**Written problem:**
Please count the lines in the records below that contain the string "pixels", and reply with that number only.
--*--
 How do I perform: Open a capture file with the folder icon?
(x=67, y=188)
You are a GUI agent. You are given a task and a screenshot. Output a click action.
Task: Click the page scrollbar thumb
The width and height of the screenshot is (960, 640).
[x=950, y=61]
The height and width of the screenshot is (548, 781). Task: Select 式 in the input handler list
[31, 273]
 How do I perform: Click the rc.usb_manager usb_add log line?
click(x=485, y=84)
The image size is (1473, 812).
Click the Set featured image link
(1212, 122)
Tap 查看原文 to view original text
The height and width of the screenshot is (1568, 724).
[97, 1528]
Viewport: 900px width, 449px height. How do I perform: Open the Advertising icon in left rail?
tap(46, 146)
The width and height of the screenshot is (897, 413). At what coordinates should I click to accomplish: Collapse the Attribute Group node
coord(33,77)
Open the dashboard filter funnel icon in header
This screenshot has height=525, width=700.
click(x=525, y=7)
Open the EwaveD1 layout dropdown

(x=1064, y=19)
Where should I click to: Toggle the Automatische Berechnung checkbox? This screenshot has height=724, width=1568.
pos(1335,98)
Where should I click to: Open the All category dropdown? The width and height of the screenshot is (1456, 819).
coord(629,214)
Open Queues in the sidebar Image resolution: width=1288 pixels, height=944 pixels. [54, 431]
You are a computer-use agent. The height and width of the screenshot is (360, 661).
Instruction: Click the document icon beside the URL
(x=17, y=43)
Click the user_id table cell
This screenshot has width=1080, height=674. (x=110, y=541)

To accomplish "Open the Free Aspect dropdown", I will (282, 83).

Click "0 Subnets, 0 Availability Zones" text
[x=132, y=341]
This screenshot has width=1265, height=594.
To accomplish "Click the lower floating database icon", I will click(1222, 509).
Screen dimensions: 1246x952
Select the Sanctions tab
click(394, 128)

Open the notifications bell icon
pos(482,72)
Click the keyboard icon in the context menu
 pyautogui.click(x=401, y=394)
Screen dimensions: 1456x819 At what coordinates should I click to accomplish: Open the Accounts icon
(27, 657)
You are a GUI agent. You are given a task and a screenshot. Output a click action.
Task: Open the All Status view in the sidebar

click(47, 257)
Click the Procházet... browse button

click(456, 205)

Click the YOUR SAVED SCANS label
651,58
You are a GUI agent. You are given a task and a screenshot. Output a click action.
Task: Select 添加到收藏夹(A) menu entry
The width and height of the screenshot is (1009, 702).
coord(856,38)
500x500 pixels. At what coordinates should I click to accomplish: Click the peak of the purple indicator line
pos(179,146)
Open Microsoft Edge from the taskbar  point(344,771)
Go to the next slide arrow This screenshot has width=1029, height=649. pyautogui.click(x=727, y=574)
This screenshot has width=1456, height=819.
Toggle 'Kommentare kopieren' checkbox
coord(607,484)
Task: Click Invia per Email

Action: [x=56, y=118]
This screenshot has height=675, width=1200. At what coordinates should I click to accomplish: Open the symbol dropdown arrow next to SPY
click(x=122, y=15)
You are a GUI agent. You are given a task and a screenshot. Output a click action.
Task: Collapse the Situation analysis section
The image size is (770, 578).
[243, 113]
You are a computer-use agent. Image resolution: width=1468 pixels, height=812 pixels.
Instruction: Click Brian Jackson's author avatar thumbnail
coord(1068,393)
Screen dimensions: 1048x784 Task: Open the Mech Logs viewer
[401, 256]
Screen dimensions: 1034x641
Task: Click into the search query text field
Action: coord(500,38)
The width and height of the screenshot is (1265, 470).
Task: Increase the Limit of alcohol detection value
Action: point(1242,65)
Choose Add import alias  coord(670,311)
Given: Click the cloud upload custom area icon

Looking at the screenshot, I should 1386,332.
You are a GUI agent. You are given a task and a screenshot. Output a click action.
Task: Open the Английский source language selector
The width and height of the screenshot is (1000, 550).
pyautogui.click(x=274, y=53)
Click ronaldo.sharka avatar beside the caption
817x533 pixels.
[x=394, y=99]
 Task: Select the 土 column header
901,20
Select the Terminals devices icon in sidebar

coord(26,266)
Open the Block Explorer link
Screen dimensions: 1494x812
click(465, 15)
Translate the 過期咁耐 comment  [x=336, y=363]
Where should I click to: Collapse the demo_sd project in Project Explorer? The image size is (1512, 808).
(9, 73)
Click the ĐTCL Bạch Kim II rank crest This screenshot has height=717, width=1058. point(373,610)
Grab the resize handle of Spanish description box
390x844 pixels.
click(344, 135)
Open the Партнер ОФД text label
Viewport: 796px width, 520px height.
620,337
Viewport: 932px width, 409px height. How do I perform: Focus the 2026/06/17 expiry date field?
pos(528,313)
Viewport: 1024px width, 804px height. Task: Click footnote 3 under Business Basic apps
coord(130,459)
--*--
**Result of the task:**
5